Extracellular bicarbonate and non-bicarbonate buffering against lactic acid during and after exercise

Abstract

Defense of extracellular pH constancy against lactic acidosis can be estimated from changes (Delta) in lactic acid ([La]), [HCO(3)(-)], pH and PCO(2) in blood plasma because it is equilibrated with the interstitial fluid. These quantities were measured in earlobe blood during and after incremental bicycle exercise in 13 untrained (UT) and 21 endurance-trained (TR) males to find out if acute and chronic exercise influence the defense. During exercise the capacity of non-bicarbonate buffers (beta(nbi) = -Delta[La] . DeltapH(-1) - Delta[HCO(3)(-)] . DeltapH(-1)) available for the extracellular fluid (mainly hemoglobin, dissolved proteins and phosphates) amounted to 32 +/- 2(SEM) and 20 +/- 2 mmol l(-1) in UT and TR, respectively (P < 0.02). During recovery beta(nbi) decreased to 14 (UT) and 12(TR) mmol l(-1) (both P < 0.001) corresponding to values previously found at rest by in vivo CO(2) titration. Bicarbonate buffering (beta(bi)) amounted to 44-48 mmol l(-1) during and after exercise. The large exercise beta(nbi) seems to be mainly caused by an increasing concentration of all buffers due to shrinking of the extracellular volume, exchange of small amounts of HCO(3)(-) or H(+) with cells and delayed HCO(3)(-) equilibration between plasma and interstitial fluid.
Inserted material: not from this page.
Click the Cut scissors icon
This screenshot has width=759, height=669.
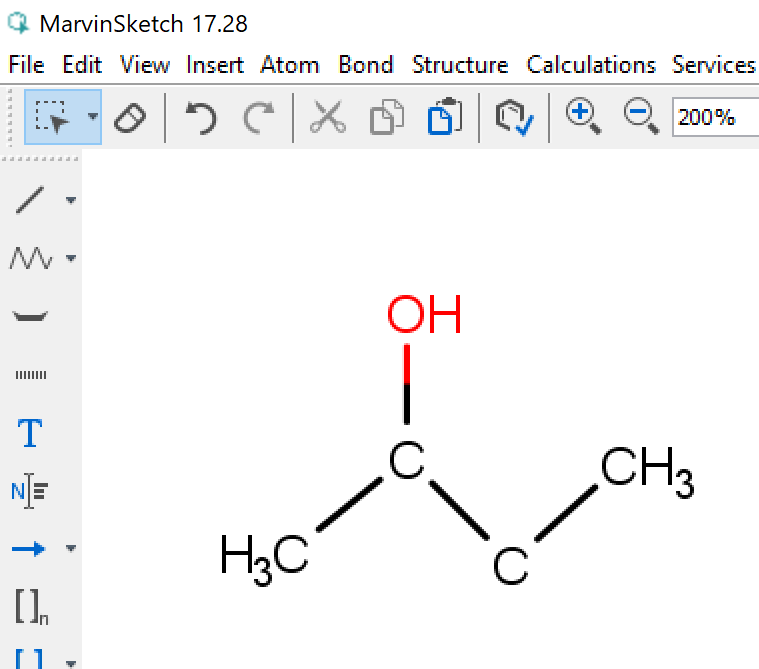point(326,117)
Increase of [HCO(3)(-)] during titration by these mechanisms augments total beta and thus the calculated beta(nbi) more than beta(bi) because it reduces DeltapH and Delta[HCO(3)(-)] at constant Delta[La]. The smaller rise in exercise beta(nbi) in TR than UT may be caused by an increased extracellular volume and an improved exchange of La(-), HCO(3)(-) and H(+) between trained muscles and blood.